=== Begin Enclosure ===

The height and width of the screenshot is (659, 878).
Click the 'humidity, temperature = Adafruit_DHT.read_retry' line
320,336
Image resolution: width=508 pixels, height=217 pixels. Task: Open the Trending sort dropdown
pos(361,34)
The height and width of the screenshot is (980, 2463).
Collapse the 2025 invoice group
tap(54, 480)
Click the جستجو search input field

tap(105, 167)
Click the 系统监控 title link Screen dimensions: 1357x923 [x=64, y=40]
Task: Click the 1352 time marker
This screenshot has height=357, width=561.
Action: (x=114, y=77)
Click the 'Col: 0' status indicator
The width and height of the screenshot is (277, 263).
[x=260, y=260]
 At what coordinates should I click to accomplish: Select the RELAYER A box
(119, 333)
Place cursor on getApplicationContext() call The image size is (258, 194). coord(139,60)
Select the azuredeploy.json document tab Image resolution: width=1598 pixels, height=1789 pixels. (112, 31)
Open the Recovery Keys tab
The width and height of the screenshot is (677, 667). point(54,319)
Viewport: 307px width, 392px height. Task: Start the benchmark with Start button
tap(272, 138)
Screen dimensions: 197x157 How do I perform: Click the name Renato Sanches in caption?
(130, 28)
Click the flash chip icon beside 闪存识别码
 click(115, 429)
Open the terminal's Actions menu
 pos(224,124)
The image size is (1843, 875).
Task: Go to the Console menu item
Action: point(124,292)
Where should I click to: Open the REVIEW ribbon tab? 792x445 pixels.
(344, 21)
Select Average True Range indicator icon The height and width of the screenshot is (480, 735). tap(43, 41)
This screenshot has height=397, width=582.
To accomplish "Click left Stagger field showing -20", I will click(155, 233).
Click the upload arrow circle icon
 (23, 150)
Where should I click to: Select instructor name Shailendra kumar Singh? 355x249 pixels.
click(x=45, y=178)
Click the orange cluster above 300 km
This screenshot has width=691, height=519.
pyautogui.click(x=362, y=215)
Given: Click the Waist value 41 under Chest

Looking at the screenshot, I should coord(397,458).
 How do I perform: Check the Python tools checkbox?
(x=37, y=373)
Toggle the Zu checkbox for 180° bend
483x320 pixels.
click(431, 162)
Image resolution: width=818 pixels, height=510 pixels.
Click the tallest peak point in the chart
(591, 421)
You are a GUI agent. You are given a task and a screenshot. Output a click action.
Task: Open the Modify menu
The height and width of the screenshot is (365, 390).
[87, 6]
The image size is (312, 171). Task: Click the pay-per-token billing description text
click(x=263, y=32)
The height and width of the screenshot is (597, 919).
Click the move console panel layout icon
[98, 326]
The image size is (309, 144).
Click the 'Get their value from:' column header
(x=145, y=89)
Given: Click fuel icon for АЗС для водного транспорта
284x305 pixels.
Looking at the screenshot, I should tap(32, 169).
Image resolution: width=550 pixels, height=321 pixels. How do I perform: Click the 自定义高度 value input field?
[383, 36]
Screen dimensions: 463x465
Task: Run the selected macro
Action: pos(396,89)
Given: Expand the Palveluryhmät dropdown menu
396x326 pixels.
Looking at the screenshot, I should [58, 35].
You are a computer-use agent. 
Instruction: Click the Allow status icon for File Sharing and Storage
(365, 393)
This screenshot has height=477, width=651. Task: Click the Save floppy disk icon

=== End Enclosure ===

TASK DESCRIPTION
From the entries, report every line in which the string "indicator" occurs.

TASK RESPONSE
Click the 'Col: 0' status indicator
Select Average True Range indicator icon The height and width of the screenshot is (480, 735). tap(43, 41)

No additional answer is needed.